Some Views on Adaptation

I’m Going to write about a TV show I don’t watch. In particular, I’m going to write about Game of Thrones. Why? Because I feel that I can get something out of it in terms of writing if I look deeper.

I don’t need to tell you how big a deal Game of Thrones is. It’s THE biggest show of this decade, if not this generation. Even as somebody who doesn’t watch this show, I can see how loved it is and how the stereotypical idea of “shut up the talk about it because I haven’t seen the latest episode” can actually be true here. However, I don’t watch this show because I’m not really that big of a fan of the fantasy genre. I just missed that boat when Harry Potter and The Lord of the Rings movie trilogy were the biggest things on the planet seemingly simultaneously, so when I heard of Game of Thrones, I thought nothing of it. Another thing I have no interest in is the book series Game of Thrones is based on, A Song of Ice and Fire. The only interest I’ve had in this franchise has gone as far as to look up its author George R. R. Martin and his writing process, and I can say that he’s a pretty interesting guy.

The thing that’s interesting about Game of Thrones to me is how it’s been adapting A Song of Ice and Fire. As of the time you read this, Game of Thrones has finished seven seasons and is preparing to air its final season. Meanwhile, the last two books in the Ice and Fire series haven’t been published and are nowhere close to being ready for the hype train that comes with a release date. From what I’ve heard, Game of Thrones knows the ending of the saga, so if you read the books, the show’s got you covered…and it’ll spoil the ending.

That’s kind of interesting to me.

Take the Harry Potter series, a phenomenon I can say I lived through, or at least a good chunk of it. Four books had already been published before the first film came out in 2001. This may not seem like much when you see that Game of Thrones premiered in 2011, and the fifth book in the A Song of Ice and Fire series was released that very same year. I will say that the deviation comes from the medium and the pacing for both of these.

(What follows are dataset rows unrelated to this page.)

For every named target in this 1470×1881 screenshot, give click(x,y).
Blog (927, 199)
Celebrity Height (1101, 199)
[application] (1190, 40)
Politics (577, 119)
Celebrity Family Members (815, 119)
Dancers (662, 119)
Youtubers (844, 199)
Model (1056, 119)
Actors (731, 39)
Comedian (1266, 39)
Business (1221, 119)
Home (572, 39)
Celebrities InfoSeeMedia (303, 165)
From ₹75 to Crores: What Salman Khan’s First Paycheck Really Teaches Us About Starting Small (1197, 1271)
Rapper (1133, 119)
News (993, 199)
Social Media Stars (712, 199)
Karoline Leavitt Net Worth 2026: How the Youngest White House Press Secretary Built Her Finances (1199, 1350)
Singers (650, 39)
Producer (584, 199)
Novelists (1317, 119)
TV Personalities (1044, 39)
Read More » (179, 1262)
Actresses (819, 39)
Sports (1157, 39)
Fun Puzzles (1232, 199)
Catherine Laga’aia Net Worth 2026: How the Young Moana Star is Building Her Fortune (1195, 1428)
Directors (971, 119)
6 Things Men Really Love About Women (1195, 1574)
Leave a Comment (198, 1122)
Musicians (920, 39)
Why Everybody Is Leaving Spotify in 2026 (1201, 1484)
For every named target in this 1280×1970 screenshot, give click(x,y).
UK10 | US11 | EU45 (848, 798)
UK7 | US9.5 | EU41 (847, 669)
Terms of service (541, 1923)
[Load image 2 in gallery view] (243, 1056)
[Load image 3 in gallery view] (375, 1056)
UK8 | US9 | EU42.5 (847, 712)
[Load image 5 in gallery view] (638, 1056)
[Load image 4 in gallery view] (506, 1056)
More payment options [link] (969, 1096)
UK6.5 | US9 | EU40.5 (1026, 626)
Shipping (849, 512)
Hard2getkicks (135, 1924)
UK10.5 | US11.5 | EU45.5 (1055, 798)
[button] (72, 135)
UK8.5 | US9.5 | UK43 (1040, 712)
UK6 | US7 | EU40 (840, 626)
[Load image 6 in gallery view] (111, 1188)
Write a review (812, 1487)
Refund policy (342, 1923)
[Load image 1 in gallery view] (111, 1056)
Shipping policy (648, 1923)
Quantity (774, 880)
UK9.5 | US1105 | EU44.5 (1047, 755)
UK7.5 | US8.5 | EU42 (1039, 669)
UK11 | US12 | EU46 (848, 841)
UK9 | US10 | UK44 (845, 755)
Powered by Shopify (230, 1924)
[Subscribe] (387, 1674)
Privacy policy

Harry Potter has each of the installments in one movie (or movies in the case of Deathly Hallows), while Game of Thrones had to deal with the fact that the series they were adapting was both incomplete and had a lot of plotlines and intricacies going on. The interesting thing is that George R.R. Martin would only have a channel like HBO tackle his series because he didn’t want things like budget or censorship compromising his vision, which is what led him to write his Song of Ice and Fire series in the first place. Meanwhile, Harry Potter isn’t aimed at adults, so it doesn’t have that burden. Also, the story of Harry Potter could be told more easily, so when the final book came out in 2007, the fifth book Harry Potter and the Order of the Phoenix was in theaters and it was pretty smooth sailing from that point.

I think the thing I get from this is this: Pacing can be a bitch. How you pace can be a bitch. The fact that you hear so much about book and adaptation can speak volumes. Game of Thrones chose to adapt pretty much everything George R.R. Martin put on the page, and now that they’re out of adapting material, they’re on their own save an outline and the final plot points of the saga and fate of the characters. Harry Potter had their plot all done for the most part, and they could just crank out the movies to an adoring public in what you could call a simpler time for the Internet.

As you can see, the way of adapting a book series can be kind of baffling. It can also be a daunting task. And if I ever get in this world, I hope to be the one whose work is being adapted instead of the one who has the task of adapting.